Give back all the entries below. Omit none of them.

Extracted entries Start Marker

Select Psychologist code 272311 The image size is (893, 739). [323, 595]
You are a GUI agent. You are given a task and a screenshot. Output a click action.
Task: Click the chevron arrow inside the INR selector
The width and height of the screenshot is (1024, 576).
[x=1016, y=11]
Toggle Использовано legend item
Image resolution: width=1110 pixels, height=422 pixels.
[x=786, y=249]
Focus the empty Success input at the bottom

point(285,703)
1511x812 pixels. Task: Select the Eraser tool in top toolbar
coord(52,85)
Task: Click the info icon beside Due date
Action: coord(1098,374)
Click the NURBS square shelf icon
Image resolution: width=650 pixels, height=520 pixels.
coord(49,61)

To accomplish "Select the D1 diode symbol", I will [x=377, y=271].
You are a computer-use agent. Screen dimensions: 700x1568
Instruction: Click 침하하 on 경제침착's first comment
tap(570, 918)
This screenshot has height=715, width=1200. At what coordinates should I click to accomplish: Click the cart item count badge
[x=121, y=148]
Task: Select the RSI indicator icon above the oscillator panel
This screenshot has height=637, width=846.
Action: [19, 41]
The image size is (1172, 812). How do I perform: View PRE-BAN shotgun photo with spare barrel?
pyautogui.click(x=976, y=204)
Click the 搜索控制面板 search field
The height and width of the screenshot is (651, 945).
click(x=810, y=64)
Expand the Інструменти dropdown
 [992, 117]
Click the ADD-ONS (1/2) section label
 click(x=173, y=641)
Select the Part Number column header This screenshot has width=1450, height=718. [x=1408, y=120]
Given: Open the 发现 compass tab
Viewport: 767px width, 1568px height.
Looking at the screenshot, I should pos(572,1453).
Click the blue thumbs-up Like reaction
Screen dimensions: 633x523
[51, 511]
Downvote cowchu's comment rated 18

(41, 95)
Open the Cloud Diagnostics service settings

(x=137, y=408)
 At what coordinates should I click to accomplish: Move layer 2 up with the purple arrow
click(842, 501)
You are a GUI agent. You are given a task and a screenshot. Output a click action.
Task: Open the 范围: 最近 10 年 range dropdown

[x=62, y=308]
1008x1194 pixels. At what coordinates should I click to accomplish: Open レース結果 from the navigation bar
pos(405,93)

Extracted entries End Marker

Solution for this problem:
Select Psychologist code 272311 The image size is (893, 739). [323, 595]
You are a GUI agent. You are given a task and a screenshot. Output a click action.
Task: Click the chevron arrow inside the INR selector
The width and height of the screenshot is (1024, 576).
[x=1016, y=11]
Toggle Использовано legend item
Image resolution: width=1110 pixels, height=422 pixels.
[x=786, y=249]
Focus the empty Success input at the bottom

point(285,703)
1511x812 pixels. Task: Select the Eraser tool in top toolbar
coord(52,85)
Task: Click the info icon beside Due date
Action: coord(1098,374)
Click the NURBS square shelf icon
Image resolution: width=650 pixels, height=520 pixels.
coord(49,61)

To accomplish "Select the D1 diode symbol", I will [x=377, y=271].
You are a computer-use agent. Screen dimensions: 700x1568
Instruction: Click 침하하 on 경제침착's first comment
tap(570, 918)
This screenshot has height=715, width=1200. At what coordinates should I click to accomplish: Click the cart item count badge
[x=121, y=148]
Task: Select the RSI indicator icon above the oscillator panel
This screenshot has height=637, width=846.
Action: [19, 41]
The image size is (1172, 812). How do I perform: View PRE-BAN shotgun photo with spare barrel?
pyautogui.click(x=976, y=204)
Click the 搜索控制面板 search field
The height and width of the screenshot is (651, 945).
click(x=810, y=64)
Expand the Інструменти dropdown
 [992, 117]
Click the ADD-ONS (1/2) section label
 click(x=173, y=641)
Select the Part Number column header This screenshot has width=1450, height=718. [x=1408, y=120]
Given: Open the 发现 compass tab
Viewport: 767px width, 1568px height.
Looking at the screenshot, I should pos(572,1453).
Click the blue thumbs-up Like reaction
Screen dimensions: 633x523
[51, 511]
Downvote cowchu's comment rated 18

(41, 95)
Open the Cloud Diagnostics service settings

(x=137, y=408)
 At what coordinates should I click to accomplish: Move layer 2 up with the purple arrow
click(842, 501)
You are a GUI agent. You are given a task and a screenshot. Output a click action.
Task: Open the 范围: 最近 10 年 range dropdown

[x=62, y=308]
1008x1194 pixels. At what coordinates should I click to accomplish: Open レース結果 from the navigation bar
pos(405,93)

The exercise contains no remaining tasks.